CDB 0xa5 MOVE MEDIUM
command to the libraryCDB 0x1d SEND DIAGNOSTIC
to the drive, a valid correct response is required.CDB 0x00 Test Unit Ready
over and over every few seconds – once TUR finally returns 0x00 READY,
only then know do we know the tape is actually physically and correctly loaded in the drive.A failure of any of those steps will result in the tape not being mounted and available for use - for example, if step 5 or 6 fails, although the tape is physically in the drive, NetBackup was not able to get confirmation of this, and so this would cause a 'robot load error
', despite the fact the robot physically moved the tape into the drive.
We know 5 happens, as you have confirmed the tape is in the drive.
So the failure is between 6 and 8 (arguable I guess even 8 could be happening and not telling the rest on NBU, although I have never seen that happen in 14 years ....)
If 6 or 7 fails to return, I think you do get something in the robots log (timed out waiting for drive to become ready) or words to that effect, but proving it is very very difficult, impossible from NetBackup, you need the library vendor to confirm if the drive/ robot received the CDB, and if it sent a response, or, a scsi analyzer.
7 may be easier - on Linux, I'd use strace on AVRD, you can clearly see it 'reading' the header, and of course if that happens, it must have completed 5 and 6.
On Windows, I guess you'd be looking at something like procmon to trace avrd when a tape is trying to mount.
02-01-2022 12:29 AM
Hi Martin, yes I know. The idea was to inspect if cartridges somehow was rejected (wrong type, RFID error) by the drive and then ending up on the "unmountable" list of tapes. Once we know the tape drives go into the ready state, we know to look at the issue from the OS side. If just mt -f /dev/rtmxxx status was available on Windows ....

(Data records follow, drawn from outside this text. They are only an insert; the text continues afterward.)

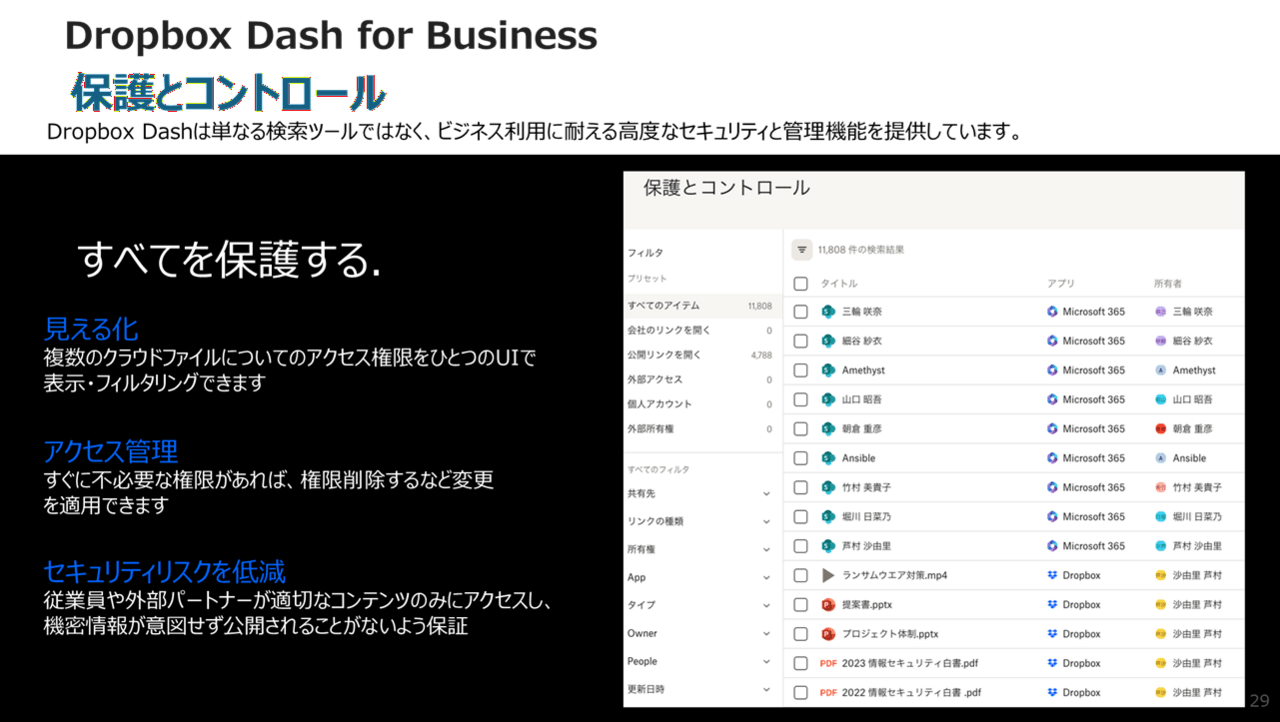Image resolution: width=1280 pixels, height=722 pixels.
Task: Check the box for the Ansible row
Action: tap(800, 458)
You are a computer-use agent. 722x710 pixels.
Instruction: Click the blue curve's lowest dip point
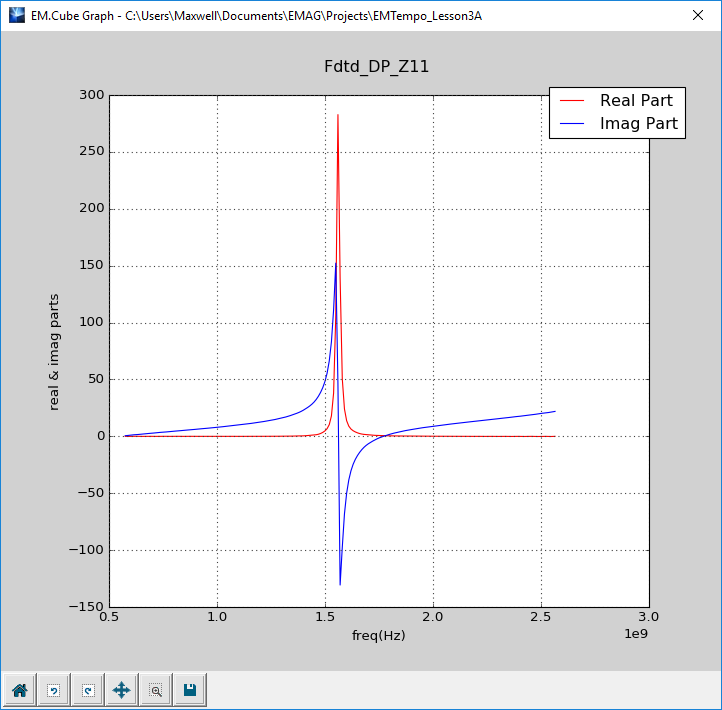click(340, 583)
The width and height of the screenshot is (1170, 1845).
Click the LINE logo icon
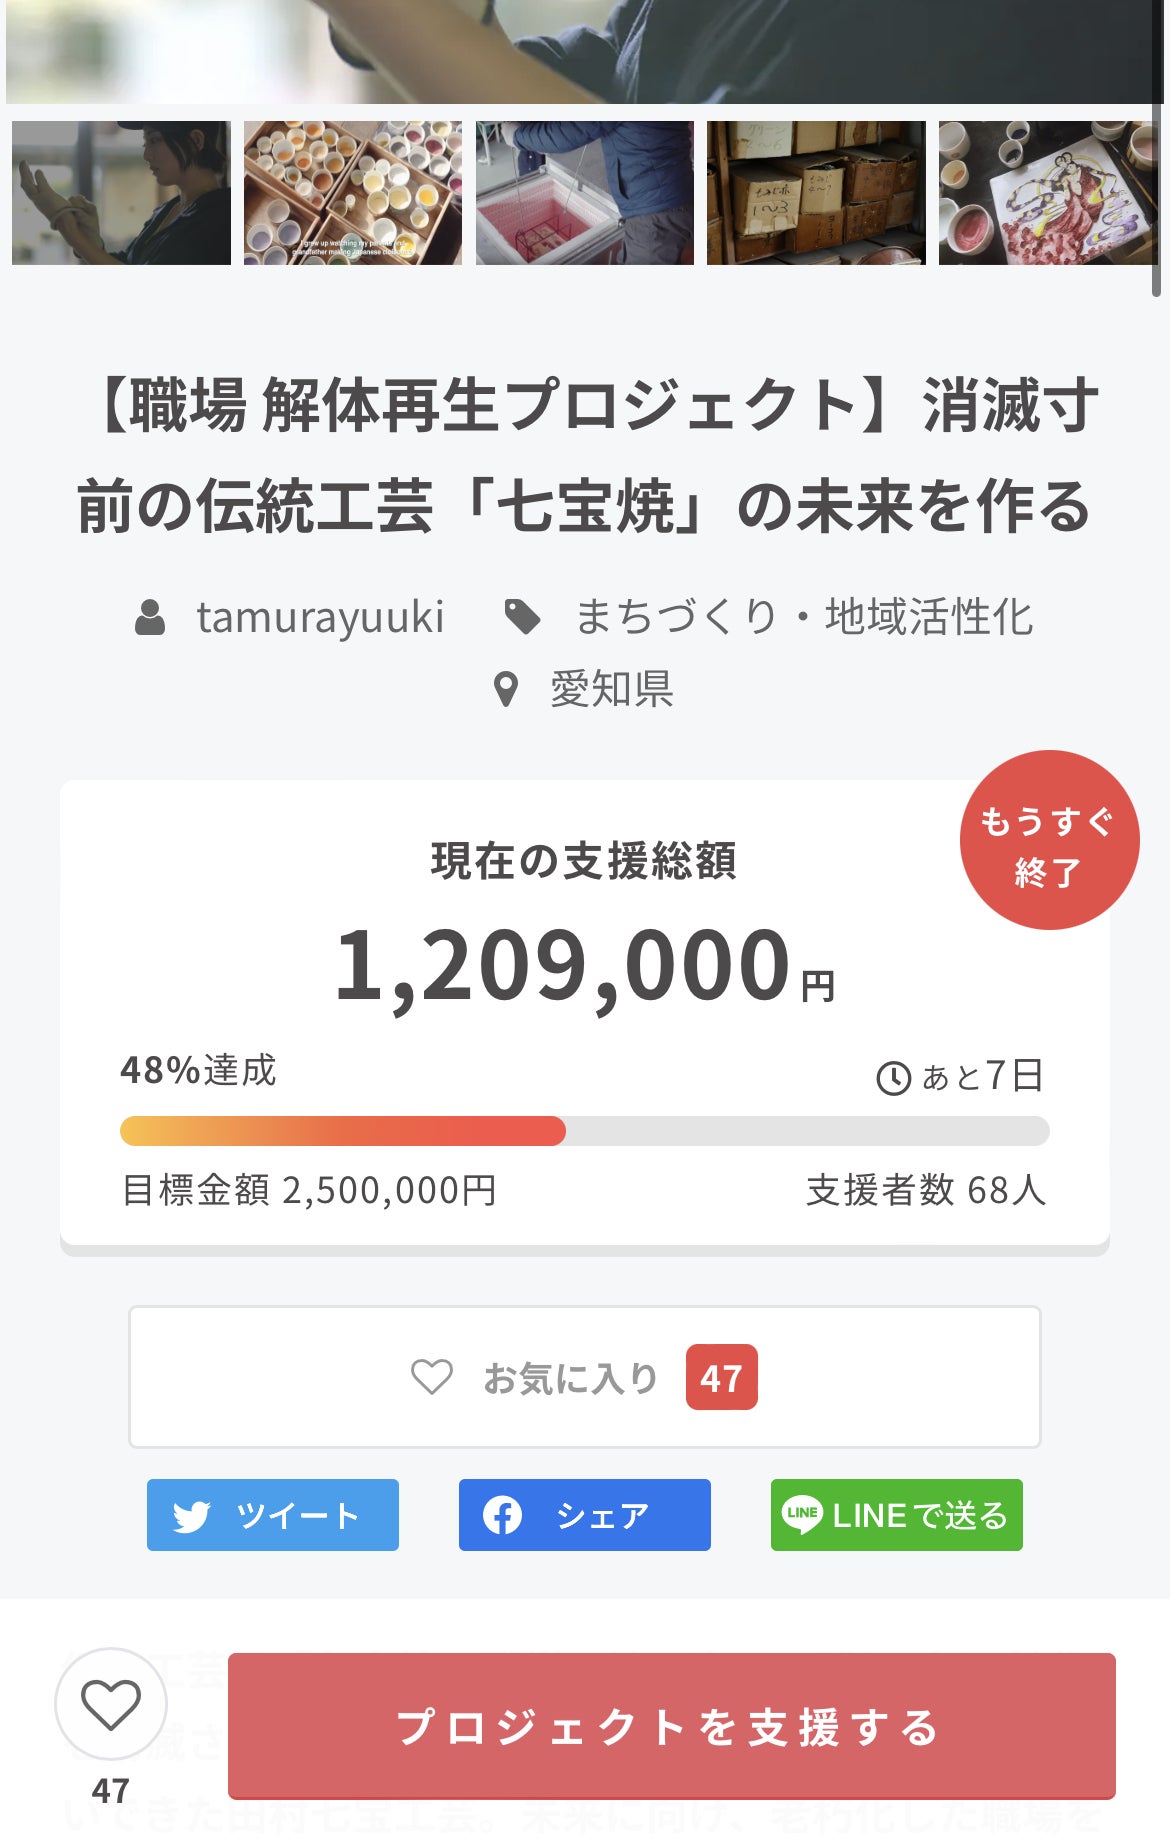(x=802, y=1514)
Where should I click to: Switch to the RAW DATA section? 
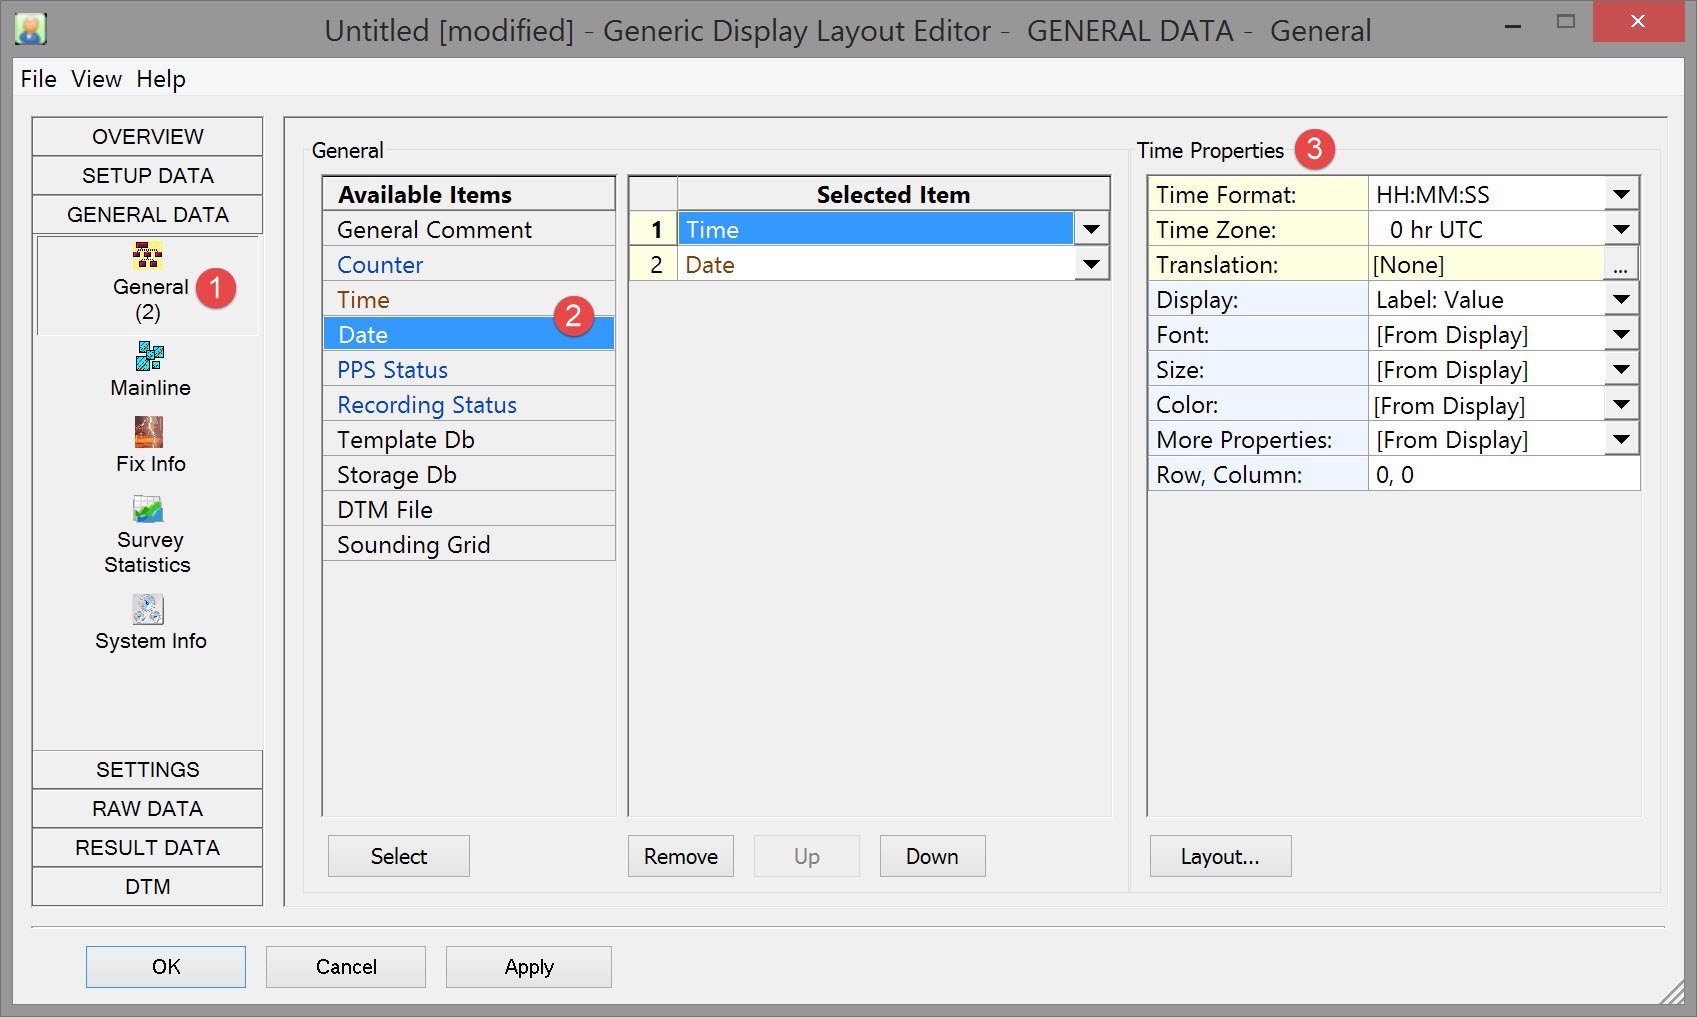(x=147, y=808)
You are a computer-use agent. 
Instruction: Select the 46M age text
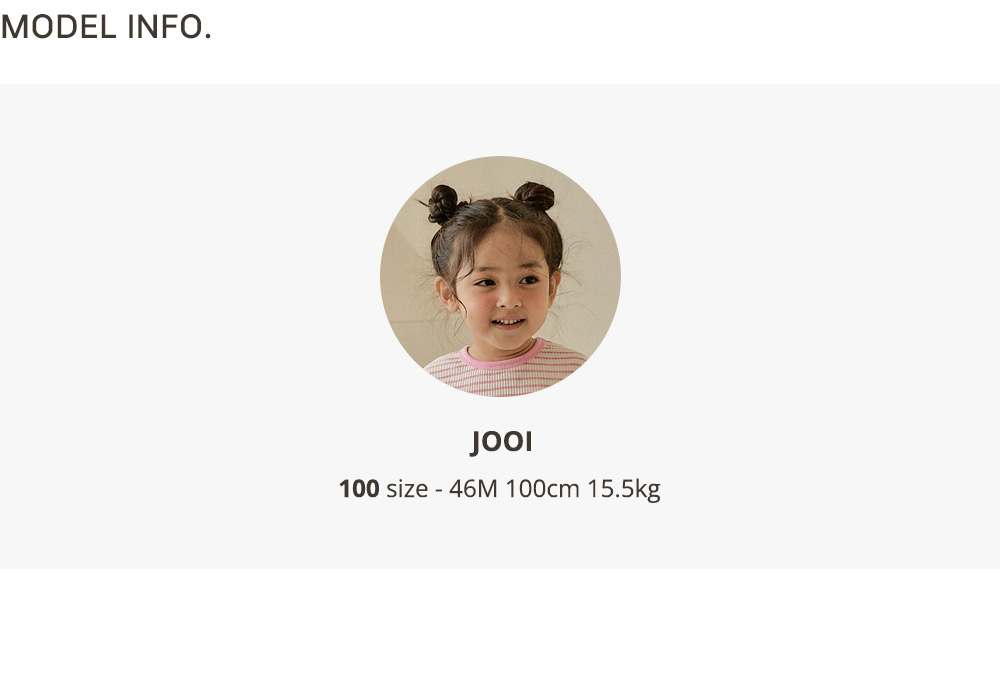(473, 489)
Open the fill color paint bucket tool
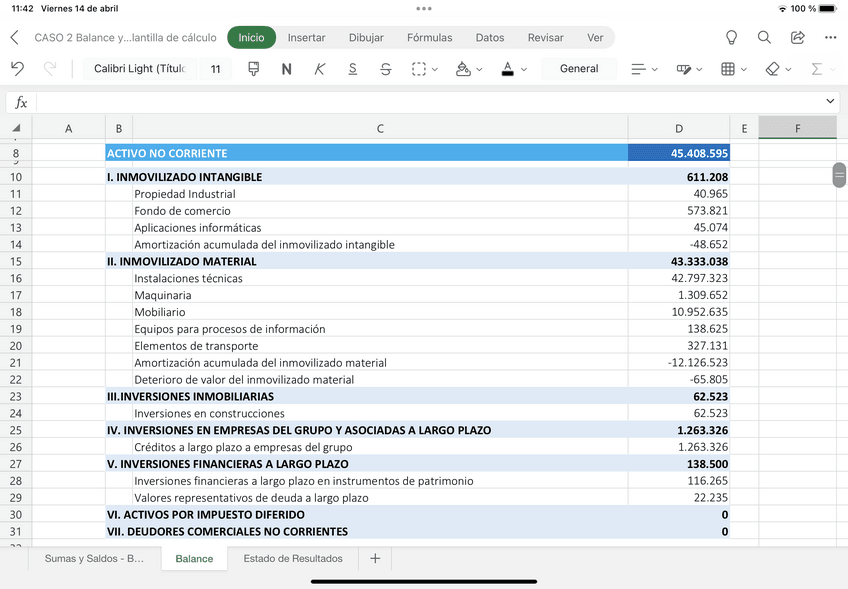 coord(463,68)

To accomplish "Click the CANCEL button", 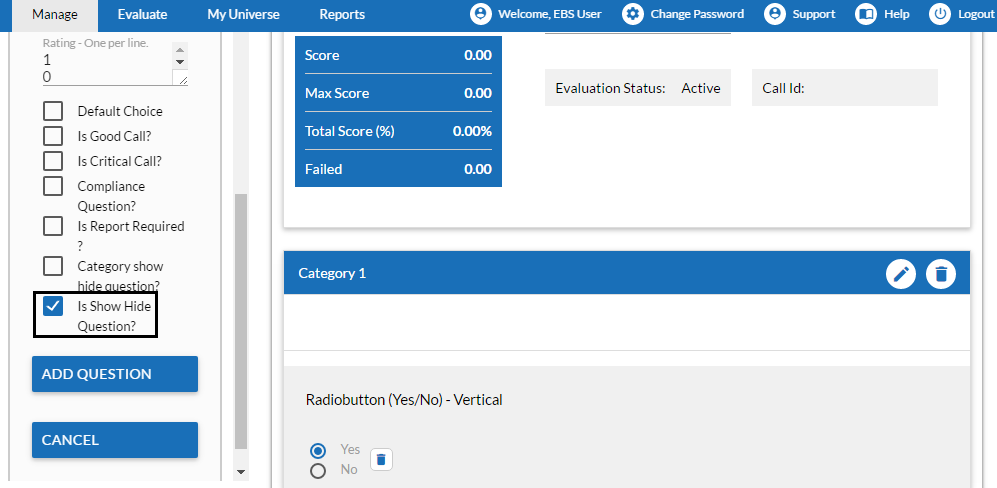I will 115,440.
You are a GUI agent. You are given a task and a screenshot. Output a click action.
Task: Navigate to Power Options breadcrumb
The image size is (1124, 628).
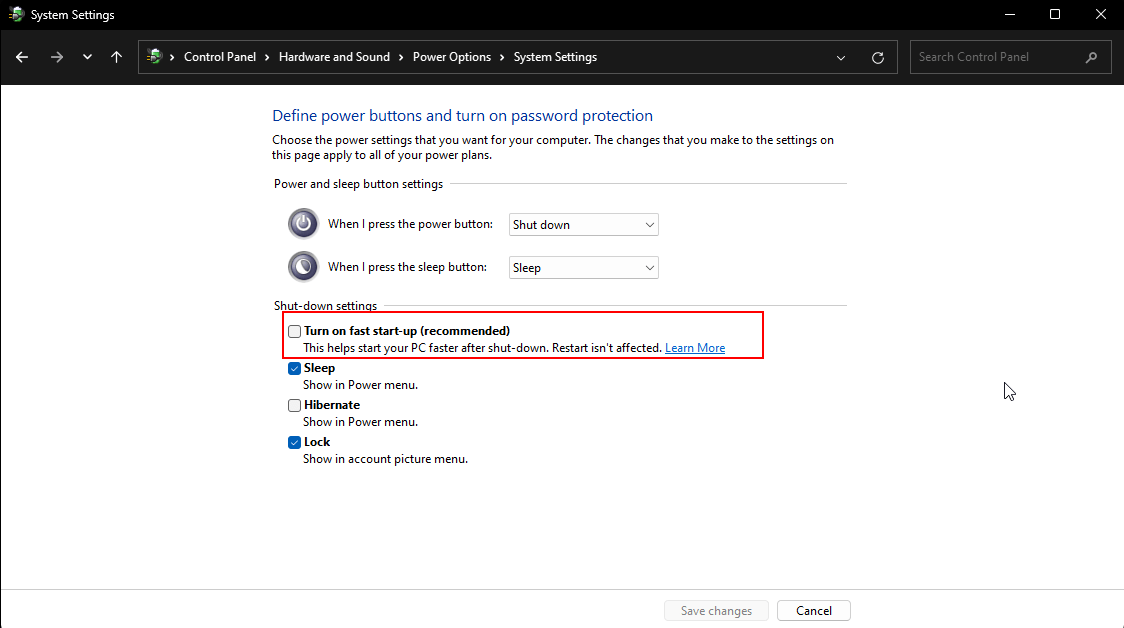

02-01-2022 12:39 AM - edited 02-01-2022 01:30 AM
as ITDT failed to recognize the tape, this is not a netbackup problem.
For me, you have to open a case to library vendor.
Before that, check that the encryption setting on the library is correct.
02-01-2022 06:12 AM
So we have figured out the issue now.
When the tapes were inserted they never checked what version of Tapes they were putting in.
We took one out last night and had a look ..... LTO8 tapes. Drives are LTO7. So correct, not a netbackup issue at all, and in the great words of Homer Simpson - "D'OH!!!!!"
So new tapes should be arriving tomorrow and no more issues we hope.
Thanks all for jumping in to help ou in this.
02-01-2022 06:14 AM
Just to add to this, the drives never spat the tapes out. They just stayed loaded and until they were removed manually. So very odd indeed that his happened as I would have expected also for them to eject the tapes if they were the wrong generation.
02-02-2022 12:00 AM
I would report tat back to the vendor, as I also thought the tape was ejected in such a case, which 'might' suggest a firmware issue.
There is a lso 'unsupported tape format' tape alert which I would have thought was logged, which NetBackup should have read when the tape was ejected, maybe this was logged in ...netbackup/db/media/errors on the media server.